In het Eindhovens Dagblad van maandag 7 maart j.l. staat dat er MRSA-besmettingen geconstateerd zijn binnen het wijkzorgteam van de Zorgboog in Laarbeek.

MRSA (Methicilline Resistente Staphylococcus Aureus) is een huidbacterie die resistent is tegen de meeste gangbare antibiotica maar bij gezonde mensen verloopt de besmetting meestal zonder klachten. Men zegt dat de besmetting alleen gebeurt via intensief (zorg)contact en bij ernstig verzwakte personen kan een infectie ontstaan als er via een wond, bacteriën in de bloedbaan terecht komen.

Als men het artikel leest, denkt de argeloze lezer dat het niet zo’n vaart zal lopen. Toch zijn er huisartsen, die alarm slaan over het grote aantal besmettingen van inwoners met resistente bacteriën. Het overdadig gebruik van antibiotica in de intensieve veeteelt kan de droom van de werking van antibiotica wel eens veranderen in een nachtmerrie.

Volgens het RIVM  (Rijksinstituut voor Volksgezondheid en Milieu) is 70 tot 90% van de varkens- en vleeskalverhouderijen besmet met MRSA. In het rapport: “Infectierisico’s van veehouderijen voor omwonenden” van 2012 is men vaag omdat men onvoldoende gegevens heeft.

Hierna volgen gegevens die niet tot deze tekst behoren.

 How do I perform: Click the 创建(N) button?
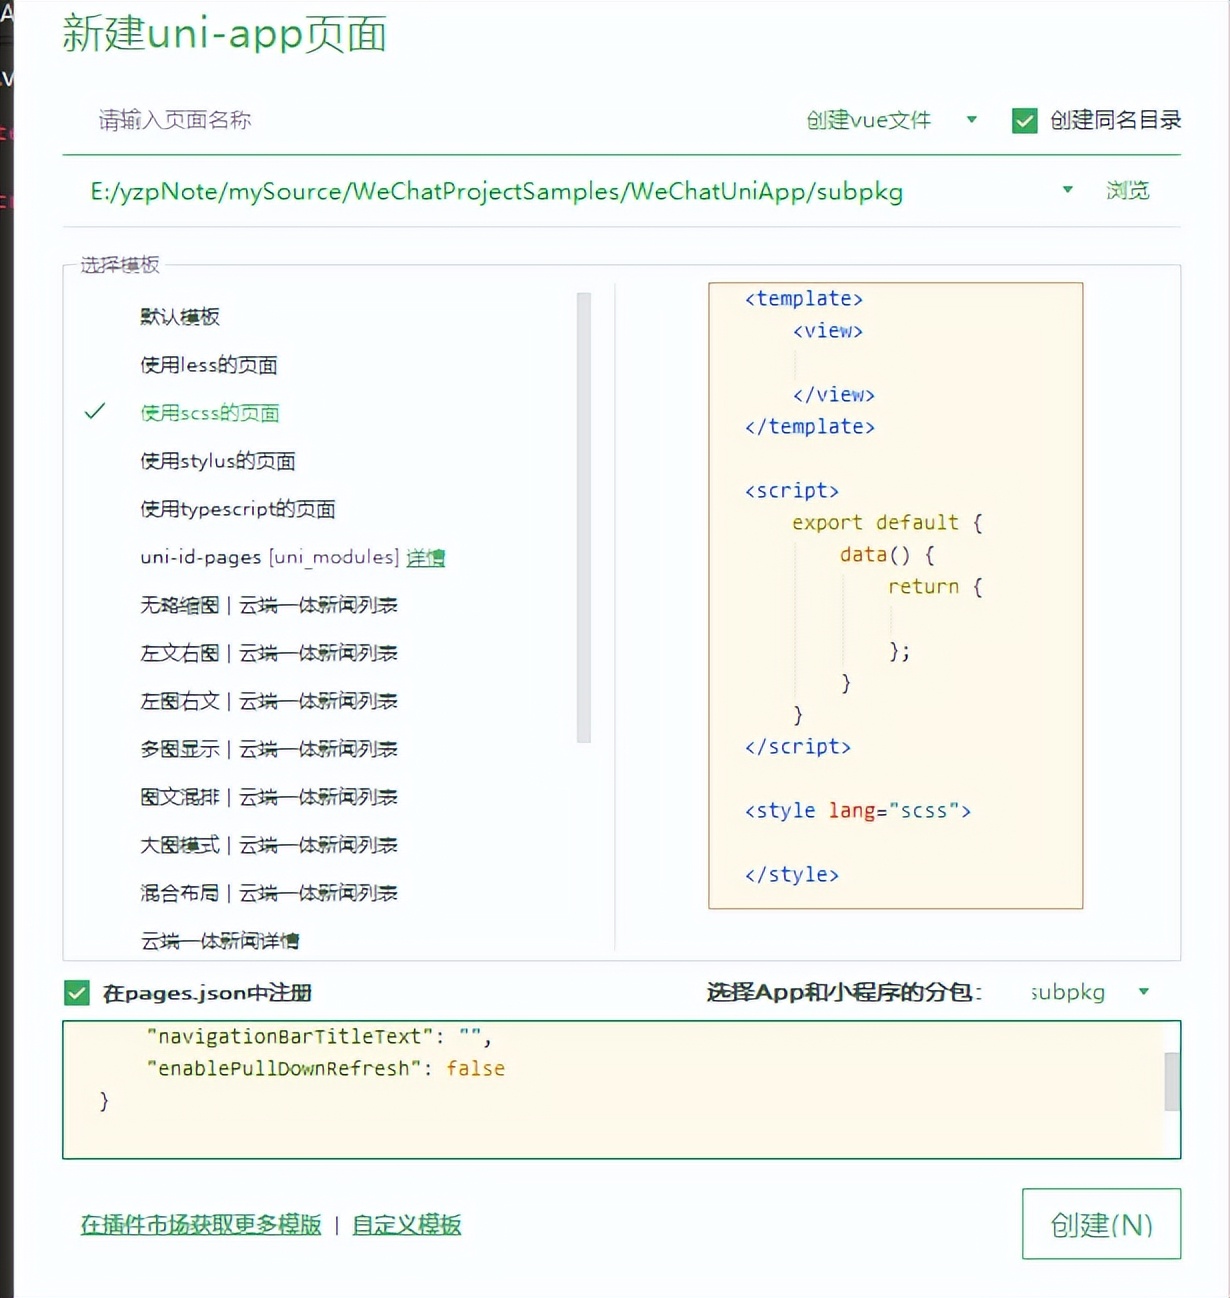pos(1100,1223)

De conclusies zijn gebaseerd op literatuuronderzoek, waarbij advies is gegeven voor de afstand tussen bedrijven en is vooral gericht op de beheersing van dierziekten.

Of er ook een verhoogd risico is voor omwonenden heeft men naar zes zoonösen gekeken (vogelgriep, Q-koorts, psittacose, campylobacteriose, veegerelateerde MRSA en ESBL-producerende bacteriën). Een zoönose is een infectie die van dieren naar de mens overgebracht wordt. Om een inzicht te krijgen in infectierisico’s voor omwonenden van veehouderijen heeft men echter geen onderzoek uitgevoerd.

Het is wel duidelijk dat er steeds meer MRSA-besmettingen komen en de Q-koorts heeft aangetoond dat mensen besmet kunnen raken door inademing van sporen van het infecterend agens, de bacterie Coxiella burnetii.

Zullen we hier eens een piketpaaltje slaan en twee boerengezinde partijen in de gemeenteraad Gemert-Bakel, adviseren bij discussies van geurcirkels, mestproblematiek en uitbreiden van veeteeltbedrijven niet alleen te kijken naar het economisch belang maar ook aandacht te besteden aan de zorg voor de volksgezondheid.